Overexpression of regucalcin suppresses Ca2+‐sensing receptor and L‐type Ca2+ channel mRNA expression in cloned rat kidney proximal tubular NRK52E cells

Abstract

The effect of regucalcin, a regulatory protein in intracellular signaling pathway [Yamaguchi M, Int J Mol Med 15:372–389, 2005 in Review], on various gene expressions was investigated using the cloned normal rat kidney proximal tubular epithelial NRK52E cells overexpressing regucalcin. NRK52E cells (wild type) and stable regucalcin /pCXN2 transfectants were cultured for 72 hours in medium containing 5% bovine serum to obtain subconfluent monolayers. After culture, cells were further cultured for 24–72 hours in serum free medium.
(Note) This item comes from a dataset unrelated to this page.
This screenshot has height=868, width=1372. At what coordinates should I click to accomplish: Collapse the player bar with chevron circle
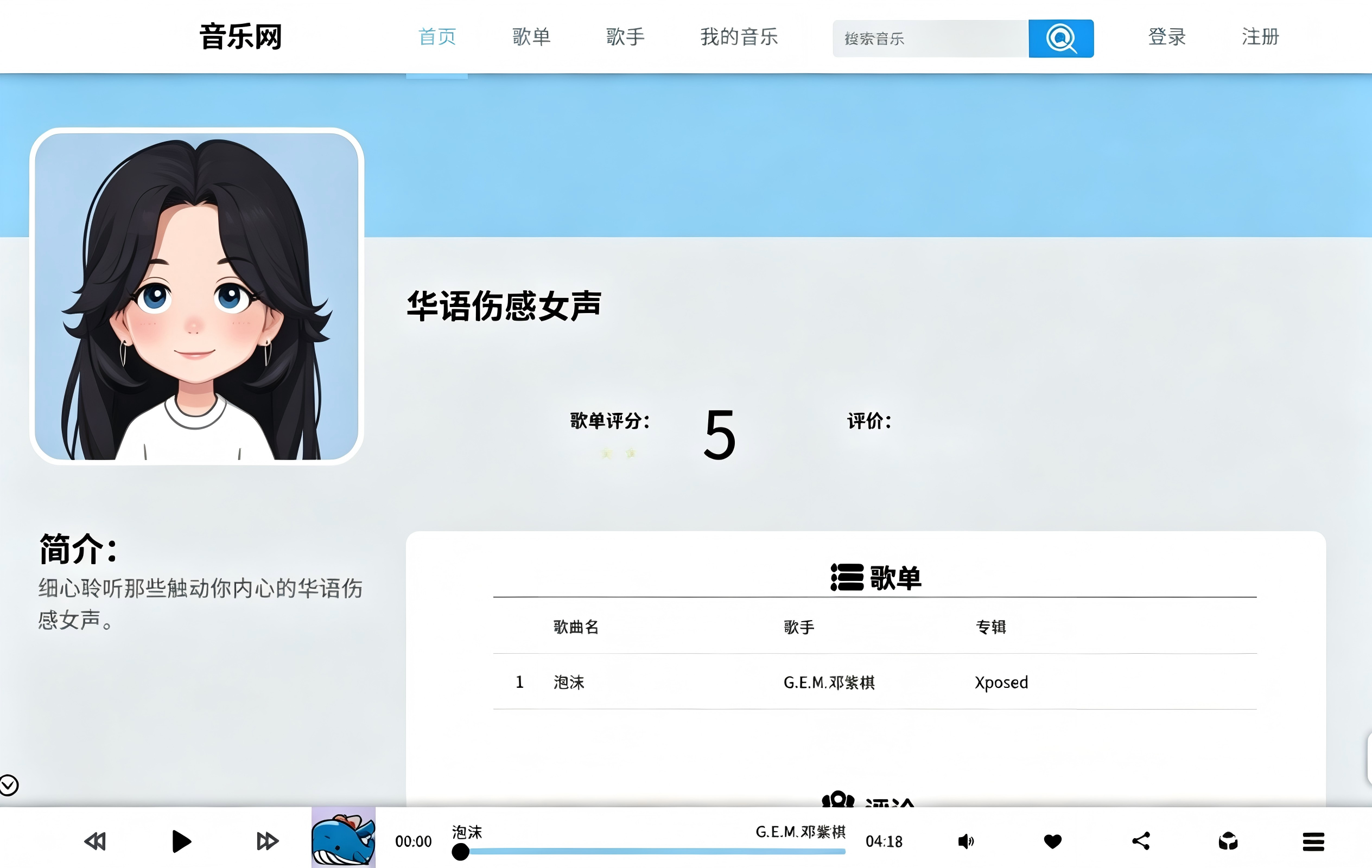pyautogui.click(x=9, y=785)
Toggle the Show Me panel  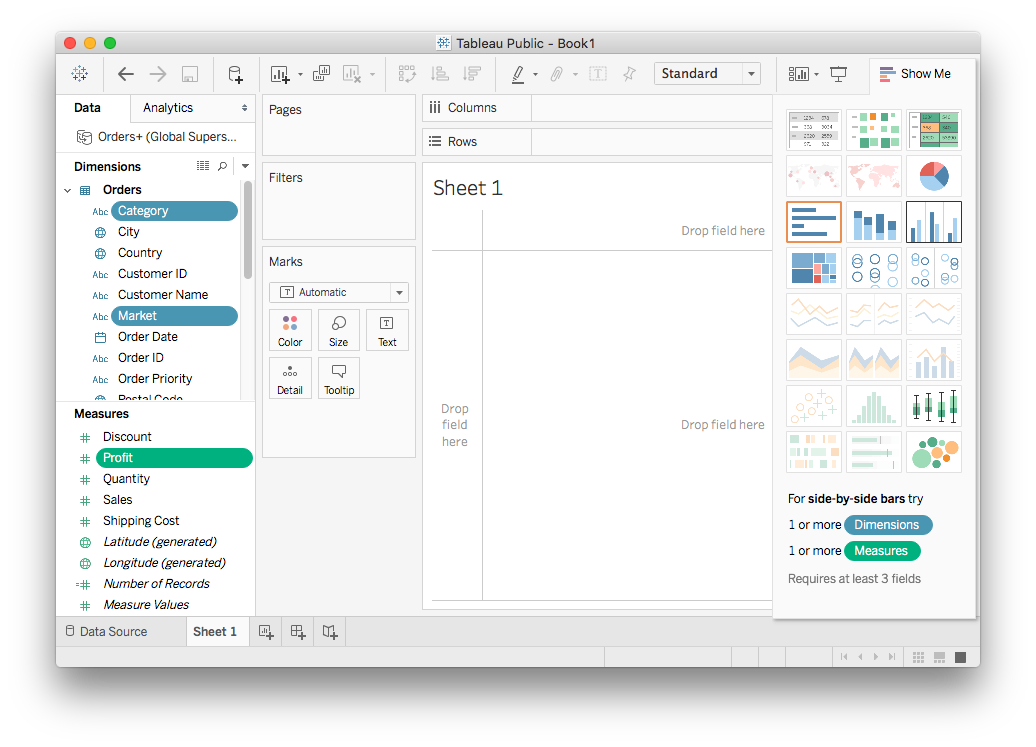[912, 74]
Regucalcin was localized in the nucleus of wild type cells. This localization was markedly increased in transfectants. Overexpression of regucalcin caused a significant increase in rat outer medullary K+ channel mRNA expression, while it did not cause epithelial sodium channel, Na+-K+-ATPase, type II Na-Pi cotransporter, angiotensinogen and Na+/Ca+ exchanger mRNA expressions in transfectants. The expression of Ca2+-sensing receptor and L-type Ca2+ channel mRNA was markedly suppressed in transfectants. Thses decreases were changed in the presence of parathyroid hormone that can suppress the gene expression. This study demonstrates that regucalcin has a role in the regulation of gene expression for Ca2+-sensing receptor and L-type Ca2+ channel that is involved in intracellular Ca2+ transport in kidney cells.